Problem: Look through the data below and return each line where "Home" appears.

Content starts

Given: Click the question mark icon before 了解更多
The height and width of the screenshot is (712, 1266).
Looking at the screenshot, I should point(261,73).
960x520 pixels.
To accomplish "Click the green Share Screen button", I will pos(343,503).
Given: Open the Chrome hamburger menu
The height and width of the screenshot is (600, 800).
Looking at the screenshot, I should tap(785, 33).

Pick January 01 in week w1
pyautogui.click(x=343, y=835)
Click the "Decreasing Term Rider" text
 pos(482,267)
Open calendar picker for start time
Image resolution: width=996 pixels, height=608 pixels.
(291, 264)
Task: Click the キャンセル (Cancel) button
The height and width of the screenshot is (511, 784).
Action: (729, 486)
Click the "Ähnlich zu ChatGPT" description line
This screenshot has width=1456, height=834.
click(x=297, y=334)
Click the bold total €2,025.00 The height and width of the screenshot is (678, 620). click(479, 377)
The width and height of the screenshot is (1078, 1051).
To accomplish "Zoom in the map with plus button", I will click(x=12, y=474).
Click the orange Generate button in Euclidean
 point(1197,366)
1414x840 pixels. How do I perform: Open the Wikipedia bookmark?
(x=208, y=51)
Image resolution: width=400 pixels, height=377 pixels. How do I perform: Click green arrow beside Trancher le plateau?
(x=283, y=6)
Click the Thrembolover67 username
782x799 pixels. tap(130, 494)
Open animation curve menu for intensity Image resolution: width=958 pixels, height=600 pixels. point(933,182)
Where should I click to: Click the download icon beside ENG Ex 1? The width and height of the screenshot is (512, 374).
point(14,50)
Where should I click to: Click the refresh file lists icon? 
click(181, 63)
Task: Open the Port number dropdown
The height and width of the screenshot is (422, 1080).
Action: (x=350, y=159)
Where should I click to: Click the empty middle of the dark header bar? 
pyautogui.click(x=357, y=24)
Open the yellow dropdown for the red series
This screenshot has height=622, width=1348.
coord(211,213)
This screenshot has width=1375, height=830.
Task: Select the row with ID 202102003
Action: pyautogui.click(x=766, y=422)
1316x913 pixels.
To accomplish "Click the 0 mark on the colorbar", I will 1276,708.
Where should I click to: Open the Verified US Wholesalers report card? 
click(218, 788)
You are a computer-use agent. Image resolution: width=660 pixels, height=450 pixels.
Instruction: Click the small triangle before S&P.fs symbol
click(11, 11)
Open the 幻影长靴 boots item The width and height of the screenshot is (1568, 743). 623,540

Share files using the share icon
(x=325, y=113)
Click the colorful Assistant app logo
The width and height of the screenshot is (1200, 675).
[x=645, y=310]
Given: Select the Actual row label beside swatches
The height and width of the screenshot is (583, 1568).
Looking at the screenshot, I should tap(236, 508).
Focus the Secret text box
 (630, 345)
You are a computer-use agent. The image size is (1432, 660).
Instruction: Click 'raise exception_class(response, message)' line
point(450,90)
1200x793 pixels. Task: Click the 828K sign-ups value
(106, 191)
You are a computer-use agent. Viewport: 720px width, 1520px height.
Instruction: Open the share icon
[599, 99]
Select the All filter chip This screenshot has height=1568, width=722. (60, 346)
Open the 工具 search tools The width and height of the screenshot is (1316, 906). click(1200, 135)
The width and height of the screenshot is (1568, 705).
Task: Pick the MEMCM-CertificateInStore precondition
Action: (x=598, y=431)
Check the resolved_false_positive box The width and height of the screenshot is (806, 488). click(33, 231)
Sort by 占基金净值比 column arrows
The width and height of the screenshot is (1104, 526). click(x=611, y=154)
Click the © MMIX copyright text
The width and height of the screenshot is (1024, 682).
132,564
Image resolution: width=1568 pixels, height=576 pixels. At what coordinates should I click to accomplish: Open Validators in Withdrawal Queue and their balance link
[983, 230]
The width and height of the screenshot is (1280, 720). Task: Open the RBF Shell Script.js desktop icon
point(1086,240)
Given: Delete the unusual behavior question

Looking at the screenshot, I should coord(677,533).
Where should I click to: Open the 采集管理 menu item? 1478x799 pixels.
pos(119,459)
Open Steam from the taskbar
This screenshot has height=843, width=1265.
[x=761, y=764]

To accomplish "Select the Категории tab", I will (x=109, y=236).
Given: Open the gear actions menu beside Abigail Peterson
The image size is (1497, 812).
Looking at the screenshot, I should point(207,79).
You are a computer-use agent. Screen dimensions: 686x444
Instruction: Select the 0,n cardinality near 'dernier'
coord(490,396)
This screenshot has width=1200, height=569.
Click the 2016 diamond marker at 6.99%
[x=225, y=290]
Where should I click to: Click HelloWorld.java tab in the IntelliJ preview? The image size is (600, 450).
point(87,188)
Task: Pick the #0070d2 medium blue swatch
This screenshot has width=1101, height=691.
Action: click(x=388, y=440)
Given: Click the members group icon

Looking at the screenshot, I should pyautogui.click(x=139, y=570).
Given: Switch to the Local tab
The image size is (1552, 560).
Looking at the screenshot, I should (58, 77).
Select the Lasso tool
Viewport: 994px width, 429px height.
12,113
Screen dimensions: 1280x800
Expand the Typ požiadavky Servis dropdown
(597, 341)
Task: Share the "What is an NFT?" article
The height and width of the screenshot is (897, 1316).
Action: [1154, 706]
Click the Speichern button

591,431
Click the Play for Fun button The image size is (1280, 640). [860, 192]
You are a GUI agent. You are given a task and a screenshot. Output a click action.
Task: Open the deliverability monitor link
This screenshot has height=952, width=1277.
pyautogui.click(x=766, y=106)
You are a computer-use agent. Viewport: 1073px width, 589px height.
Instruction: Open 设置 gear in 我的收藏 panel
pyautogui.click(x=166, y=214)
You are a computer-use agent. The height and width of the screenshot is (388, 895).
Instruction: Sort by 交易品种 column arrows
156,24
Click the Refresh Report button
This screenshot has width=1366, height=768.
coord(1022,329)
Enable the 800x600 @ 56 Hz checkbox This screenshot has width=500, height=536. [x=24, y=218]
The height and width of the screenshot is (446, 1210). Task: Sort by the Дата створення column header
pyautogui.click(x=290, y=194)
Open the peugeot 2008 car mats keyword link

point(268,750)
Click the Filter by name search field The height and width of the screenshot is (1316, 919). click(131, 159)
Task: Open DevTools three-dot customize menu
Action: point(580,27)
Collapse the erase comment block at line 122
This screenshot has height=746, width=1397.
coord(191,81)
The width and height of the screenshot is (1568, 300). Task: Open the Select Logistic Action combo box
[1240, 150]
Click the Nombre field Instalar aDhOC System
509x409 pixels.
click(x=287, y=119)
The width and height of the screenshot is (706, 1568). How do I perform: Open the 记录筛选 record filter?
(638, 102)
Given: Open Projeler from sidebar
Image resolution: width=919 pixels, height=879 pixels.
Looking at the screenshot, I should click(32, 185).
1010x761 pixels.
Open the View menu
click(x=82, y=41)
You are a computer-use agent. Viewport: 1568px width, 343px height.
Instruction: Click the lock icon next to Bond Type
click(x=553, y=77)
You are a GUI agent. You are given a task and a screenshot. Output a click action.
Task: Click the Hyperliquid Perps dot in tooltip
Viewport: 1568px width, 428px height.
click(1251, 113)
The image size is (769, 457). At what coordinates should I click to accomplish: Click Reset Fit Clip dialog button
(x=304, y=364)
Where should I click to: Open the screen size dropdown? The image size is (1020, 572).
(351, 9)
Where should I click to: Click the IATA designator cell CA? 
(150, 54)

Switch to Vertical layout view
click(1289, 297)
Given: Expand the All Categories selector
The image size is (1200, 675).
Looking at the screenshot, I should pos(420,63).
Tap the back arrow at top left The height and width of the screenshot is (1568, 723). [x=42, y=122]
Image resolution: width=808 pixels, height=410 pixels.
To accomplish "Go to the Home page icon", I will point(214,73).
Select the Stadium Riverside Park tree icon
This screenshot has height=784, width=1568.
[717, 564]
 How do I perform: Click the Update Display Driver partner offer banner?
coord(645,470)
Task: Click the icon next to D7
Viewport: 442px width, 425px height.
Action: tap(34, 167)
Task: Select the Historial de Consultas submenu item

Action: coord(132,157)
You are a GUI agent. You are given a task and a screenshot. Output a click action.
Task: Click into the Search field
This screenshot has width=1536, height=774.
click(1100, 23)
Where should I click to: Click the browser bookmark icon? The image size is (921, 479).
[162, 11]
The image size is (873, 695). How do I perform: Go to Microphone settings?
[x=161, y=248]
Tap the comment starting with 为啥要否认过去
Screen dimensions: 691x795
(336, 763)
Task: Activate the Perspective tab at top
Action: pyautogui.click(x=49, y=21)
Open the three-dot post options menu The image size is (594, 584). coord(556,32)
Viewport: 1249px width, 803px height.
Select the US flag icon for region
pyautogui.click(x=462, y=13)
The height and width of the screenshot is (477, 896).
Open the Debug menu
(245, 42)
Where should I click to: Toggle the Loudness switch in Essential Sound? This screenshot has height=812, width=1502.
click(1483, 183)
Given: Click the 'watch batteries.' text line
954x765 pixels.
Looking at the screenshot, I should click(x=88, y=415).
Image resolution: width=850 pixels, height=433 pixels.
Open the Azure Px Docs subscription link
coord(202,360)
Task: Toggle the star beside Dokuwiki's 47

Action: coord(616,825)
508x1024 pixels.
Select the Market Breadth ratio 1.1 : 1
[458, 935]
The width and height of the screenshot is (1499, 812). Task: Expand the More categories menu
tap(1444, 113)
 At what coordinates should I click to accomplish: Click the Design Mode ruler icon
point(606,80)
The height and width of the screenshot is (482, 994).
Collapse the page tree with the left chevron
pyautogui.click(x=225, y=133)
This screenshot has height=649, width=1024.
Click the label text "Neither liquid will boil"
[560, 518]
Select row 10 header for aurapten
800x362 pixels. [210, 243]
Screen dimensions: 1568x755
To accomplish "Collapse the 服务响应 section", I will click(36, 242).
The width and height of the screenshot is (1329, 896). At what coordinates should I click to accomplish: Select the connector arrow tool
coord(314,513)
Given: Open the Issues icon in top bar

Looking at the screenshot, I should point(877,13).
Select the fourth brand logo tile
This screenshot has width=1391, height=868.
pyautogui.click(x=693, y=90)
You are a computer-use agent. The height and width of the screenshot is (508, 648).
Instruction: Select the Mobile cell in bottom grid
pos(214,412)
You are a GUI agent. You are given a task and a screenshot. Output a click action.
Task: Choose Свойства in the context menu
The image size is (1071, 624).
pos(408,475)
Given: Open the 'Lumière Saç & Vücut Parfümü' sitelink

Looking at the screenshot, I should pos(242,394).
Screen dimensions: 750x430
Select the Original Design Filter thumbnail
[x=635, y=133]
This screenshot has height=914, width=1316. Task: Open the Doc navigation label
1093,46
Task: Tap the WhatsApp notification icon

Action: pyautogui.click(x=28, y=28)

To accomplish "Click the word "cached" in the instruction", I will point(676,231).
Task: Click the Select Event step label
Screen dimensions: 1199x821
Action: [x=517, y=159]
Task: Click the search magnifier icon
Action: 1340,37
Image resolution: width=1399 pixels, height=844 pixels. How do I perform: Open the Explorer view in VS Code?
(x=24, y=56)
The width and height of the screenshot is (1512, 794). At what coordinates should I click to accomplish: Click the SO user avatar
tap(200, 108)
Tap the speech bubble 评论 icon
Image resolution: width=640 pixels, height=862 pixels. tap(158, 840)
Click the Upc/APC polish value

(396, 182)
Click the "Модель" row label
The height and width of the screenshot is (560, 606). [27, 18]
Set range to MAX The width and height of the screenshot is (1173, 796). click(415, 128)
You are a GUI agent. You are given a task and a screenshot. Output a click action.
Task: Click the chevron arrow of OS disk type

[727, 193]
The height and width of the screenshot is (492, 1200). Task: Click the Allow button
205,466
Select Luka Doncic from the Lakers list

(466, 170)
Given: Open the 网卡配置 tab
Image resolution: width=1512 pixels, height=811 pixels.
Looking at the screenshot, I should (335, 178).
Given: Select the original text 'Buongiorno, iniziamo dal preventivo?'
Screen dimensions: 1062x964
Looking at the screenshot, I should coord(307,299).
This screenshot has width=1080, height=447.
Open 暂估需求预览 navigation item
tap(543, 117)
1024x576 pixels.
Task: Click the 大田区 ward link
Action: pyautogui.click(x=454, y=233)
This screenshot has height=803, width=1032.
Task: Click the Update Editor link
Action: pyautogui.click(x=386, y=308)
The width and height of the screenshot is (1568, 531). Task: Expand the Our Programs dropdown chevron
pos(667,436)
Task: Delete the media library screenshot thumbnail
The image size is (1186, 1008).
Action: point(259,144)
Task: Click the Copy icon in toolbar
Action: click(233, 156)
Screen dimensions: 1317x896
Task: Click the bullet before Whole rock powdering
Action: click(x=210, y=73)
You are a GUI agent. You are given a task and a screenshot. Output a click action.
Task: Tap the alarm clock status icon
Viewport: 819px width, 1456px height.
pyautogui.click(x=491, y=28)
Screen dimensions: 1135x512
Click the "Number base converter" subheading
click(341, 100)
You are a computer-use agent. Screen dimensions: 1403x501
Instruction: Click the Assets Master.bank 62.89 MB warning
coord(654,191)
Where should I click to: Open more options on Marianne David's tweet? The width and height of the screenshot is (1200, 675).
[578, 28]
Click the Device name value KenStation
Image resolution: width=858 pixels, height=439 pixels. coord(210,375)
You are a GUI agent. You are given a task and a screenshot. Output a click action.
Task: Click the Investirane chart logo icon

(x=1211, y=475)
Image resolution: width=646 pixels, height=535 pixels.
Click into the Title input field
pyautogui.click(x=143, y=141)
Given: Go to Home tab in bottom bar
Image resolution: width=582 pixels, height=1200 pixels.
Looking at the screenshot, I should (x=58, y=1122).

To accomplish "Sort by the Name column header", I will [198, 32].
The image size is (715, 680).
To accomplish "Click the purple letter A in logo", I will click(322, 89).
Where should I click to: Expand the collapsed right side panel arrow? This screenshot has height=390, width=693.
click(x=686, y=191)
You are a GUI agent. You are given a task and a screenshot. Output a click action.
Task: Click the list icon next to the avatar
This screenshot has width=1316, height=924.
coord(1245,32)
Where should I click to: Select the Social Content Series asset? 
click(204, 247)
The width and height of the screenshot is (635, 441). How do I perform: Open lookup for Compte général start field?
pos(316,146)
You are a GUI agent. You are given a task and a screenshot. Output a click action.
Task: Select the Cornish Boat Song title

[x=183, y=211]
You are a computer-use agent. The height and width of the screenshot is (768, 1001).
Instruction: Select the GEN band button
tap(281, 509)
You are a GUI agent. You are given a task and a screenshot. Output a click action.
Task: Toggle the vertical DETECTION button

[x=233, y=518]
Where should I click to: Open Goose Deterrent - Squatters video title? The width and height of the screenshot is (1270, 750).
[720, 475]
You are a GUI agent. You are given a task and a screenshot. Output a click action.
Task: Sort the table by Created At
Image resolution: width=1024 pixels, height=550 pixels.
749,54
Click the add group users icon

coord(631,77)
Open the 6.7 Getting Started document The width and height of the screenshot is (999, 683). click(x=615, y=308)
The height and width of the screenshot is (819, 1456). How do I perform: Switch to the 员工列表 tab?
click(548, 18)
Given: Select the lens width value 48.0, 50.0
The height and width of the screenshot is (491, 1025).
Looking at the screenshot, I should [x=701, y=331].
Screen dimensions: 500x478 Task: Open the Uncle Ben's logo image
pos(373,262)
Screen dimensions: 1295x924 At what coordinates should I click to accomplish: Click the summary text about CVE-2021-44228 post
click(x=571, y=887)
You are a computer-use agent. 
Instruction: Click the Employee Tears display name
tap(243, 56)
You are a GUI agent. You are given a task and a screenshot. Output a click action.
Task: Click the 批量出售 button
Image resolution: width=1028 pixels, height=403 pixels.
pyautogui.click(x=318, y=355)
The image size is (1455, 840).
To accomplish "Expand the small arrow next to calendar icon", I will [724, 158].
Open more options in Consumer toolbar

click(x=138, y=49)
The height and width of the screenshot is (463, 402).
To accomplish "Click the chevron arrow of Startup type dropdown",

Content ends

Result for this task:
To accomplish "Go to the Home page icon", I will point(214,73).
Given: Go to Home tab in bottom bar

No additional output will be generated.